It’s the type of news story that haunts, the kind I dread reading, the kind that prompts me to mute when it pops on the screen. And yet … yet, I can’t look away either. Appalled, repulsed, without words to describe my dismay, I tune in to the latest installment of a modern horror story for which we all must accept some blame.
Surely you’ve read about the 13 Southern California siblings rescued by police after one of them, an emaciated 17-year-old, managed to escape the family’s suburban home to call 911 on a cellphone left lying around the house. When officers from the Riverside County Sheriff’s Department arrived at the four-bedroom house, they discovered a gruesome scene. Children shackled to their beds with chains and padlocks. Children so malnourished they appeared to be much younger than their chronological age. A house so filthy that it reeked.
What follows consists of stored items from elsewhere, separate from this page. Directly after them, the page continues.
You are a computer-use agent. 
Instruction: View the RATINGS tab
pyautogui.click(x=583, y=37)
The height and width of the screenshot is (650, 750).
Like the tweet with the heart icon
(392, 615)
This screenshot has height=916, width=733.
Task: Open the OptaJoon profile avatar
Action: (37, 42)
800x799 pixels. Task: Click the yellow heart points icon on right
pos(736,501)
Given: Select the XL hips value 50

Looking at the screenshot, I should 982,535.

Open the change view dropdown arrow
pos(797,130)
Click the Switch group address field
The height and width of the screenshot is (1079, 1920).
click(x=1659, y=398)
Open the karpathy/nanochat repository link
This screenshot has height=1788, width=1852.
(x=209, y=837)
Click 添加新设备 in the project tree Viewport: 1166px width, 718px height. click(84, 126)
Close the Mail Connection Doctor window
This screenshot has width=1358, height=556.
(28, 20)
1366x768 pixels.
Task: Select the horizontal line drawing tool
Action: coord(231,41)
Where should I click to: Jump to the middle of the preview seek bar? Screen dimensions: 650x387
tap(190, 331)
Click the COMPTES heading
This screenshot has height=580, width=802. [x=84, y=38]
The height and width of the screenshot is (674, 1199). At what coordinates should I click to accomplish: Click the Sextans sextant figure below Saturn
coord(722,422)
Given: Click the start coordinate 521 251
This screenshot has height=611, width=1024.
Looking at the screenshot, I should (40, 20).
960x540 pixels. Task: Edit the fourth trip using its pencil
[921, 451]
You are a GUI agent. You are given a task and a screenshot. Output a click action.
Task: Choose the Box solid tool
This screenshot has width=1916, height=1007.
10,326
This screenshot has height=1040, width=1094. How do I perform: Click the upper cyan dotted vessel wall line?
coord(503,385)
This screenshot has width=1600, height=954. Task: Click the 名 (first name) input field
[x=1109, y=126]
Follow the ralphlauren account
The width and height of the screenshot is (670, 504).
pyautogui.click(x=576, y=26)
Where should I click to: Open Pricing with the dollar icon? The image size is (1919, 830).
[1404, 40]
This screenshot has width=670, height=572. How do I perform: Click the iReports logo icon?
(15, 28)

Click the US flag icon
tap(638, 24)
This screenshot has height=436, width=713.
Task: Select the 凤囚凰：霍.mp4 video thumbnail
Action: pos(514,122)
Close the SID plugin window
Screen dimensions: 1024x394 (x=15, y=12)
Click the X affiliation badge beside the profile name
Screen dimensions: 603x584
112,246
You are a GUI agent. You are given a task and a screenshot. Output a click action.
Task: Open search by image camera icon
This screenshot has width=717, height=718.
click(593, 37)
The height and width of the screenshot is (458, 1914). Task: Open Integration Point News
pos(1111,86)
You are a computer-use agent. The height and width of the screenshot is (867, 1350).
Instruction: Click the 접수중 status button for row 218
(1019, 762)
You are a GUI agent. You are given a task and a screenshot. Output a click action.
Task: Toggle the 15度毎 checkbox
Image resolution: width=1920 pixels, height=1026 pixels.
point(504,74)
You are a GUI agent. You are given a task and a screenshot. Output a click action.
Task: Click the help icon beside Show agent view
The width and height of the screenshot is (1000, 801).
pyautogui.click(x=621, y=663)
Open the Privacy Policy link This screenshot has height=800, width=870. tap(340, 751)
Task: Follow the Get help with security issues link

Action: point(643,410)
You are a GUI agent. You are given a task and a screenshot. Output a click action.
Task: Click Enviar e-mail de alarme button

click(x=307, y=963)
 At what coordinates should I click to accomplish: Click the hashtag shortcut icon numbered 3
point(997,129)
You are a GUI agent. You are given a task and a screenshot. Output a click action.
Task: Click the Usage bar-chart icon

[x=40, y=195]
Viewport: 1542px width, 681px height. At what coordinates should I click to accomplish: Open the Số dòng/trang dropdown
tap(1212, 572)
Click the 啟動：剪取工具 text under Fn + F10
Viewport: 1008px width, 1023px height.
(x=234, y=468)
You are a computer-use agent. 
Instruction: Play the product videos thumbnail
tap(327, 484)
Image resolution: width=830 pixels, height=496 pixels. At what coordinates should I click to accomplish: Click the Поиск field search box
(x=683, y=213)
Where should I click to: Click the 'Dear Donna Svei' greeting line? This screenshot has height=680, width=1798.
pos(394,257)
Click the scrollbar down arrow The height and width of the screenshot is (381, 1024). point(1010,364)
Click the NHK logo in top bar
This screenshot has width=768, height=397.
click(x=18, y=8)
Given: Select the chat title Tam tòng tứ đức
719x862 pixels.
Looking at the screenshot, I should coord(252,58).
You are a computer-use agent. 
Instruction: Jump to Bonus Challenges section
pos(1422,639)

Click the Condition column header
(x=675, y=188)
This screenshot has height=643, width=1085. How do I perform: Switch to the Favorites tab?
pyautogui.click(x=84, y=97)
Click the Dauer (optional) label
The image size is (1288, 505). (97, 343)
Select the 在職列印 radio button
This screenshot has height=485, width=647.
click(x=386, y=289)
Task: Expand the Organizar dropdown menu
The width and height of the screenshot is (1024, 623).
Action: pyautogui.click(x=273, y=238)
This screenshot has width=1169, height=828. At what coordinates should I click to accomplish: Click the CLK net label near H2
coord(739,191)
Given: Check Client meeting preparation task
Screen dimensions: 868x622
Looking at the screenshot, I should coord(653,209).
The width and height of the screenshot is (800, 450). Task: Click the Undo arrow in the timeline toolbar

The parents, David and Louise Turpin, pleaded not guilty when charged with 12 counts of torture, 12 counts of false imprisonment, seven counts of abuse of a dependent adult and six counts of child abuse. The father also faces charges of lewd conduct on a child by force or fear. And while I know, and wholeheartedly believe, in the basic premise of our justice system, of innocence until proven guilty, the images from this dreadful place have done nothing to elicit an iota of pity or doubt from me. Try as I might, I can’t imagine any extenuating circumstances that would explain the cruelty these parents visited on their children.
Everyone interviewed by the media — aunts, neighbors, a grandmother — expressed surprise, a surprise underscored by regret and, perhaps, a healthy amount of guilt. And, well, of course. The dreadful signs were hidden in plain sight, but no one connected the dots, no one called the police, no one got involved even as the family’s isolation (and odd behavior) was visible to all.
Former neighbors told the media the family was like a cult. “They would march back and forth on the second story at night. The light would be on the whole time, and they would be marching the kids back and forth.” Another neighbor, from when the family lived in Murrieta, California, revealed the family spoke “robotically, in a monotone and at the same time.” But they didn’t call the police about the children either because they didn’t see anything that looked so incriminating. Their conclusion: The parents were very odd.
This apparently was the conclusion of many, including Louise Turpin’s sisters, who said the children had little or no contact with extended family, which apparently didn’t raise any red flags at the time. One aunt, Teresa Robinette, told the “Today” show, that the kids weren’t allowed to watch TV or have friends over. Another aunt, Elizabeth Jane Flores, said Louise Turpin shut her and the rest of the family out. No one, however, thought such inaccessibility was worrisome, at least not enough to merit the interference of authorities.
I wish this reaction were unusual, but it’s not. Cocooned in our homes, entertained by TV’s endless choices, overwhelmed by the day to day, most of us live our lives in well-secured silos, our connection to neighbors kept to a minimum, our exchanges a perfunctory wave across the yard or a curt hello in the elevator. Still, I’m always baffled (and flabbergasted) to hear people say they know little about the person or family who lives next door. Baffled because a couple of my dearest friends began as neighbors; flabbergasted because it’s hard for me to imagine sharing a hedge or a wall with a person who remains a stranger.
But it’s more than lack of interest that separates. Fear of getting involved, of being singled out as a busybody can stop us from questioning an unusual situation. But the Turpin case is proof that keeping our collective noses out of others’ business has its limits and that silence can and does injure. Sometimes questioning an unusual situation, acting on our doubts, sticking our necks out, and speaking up is the perfect remedy to right an awful situation.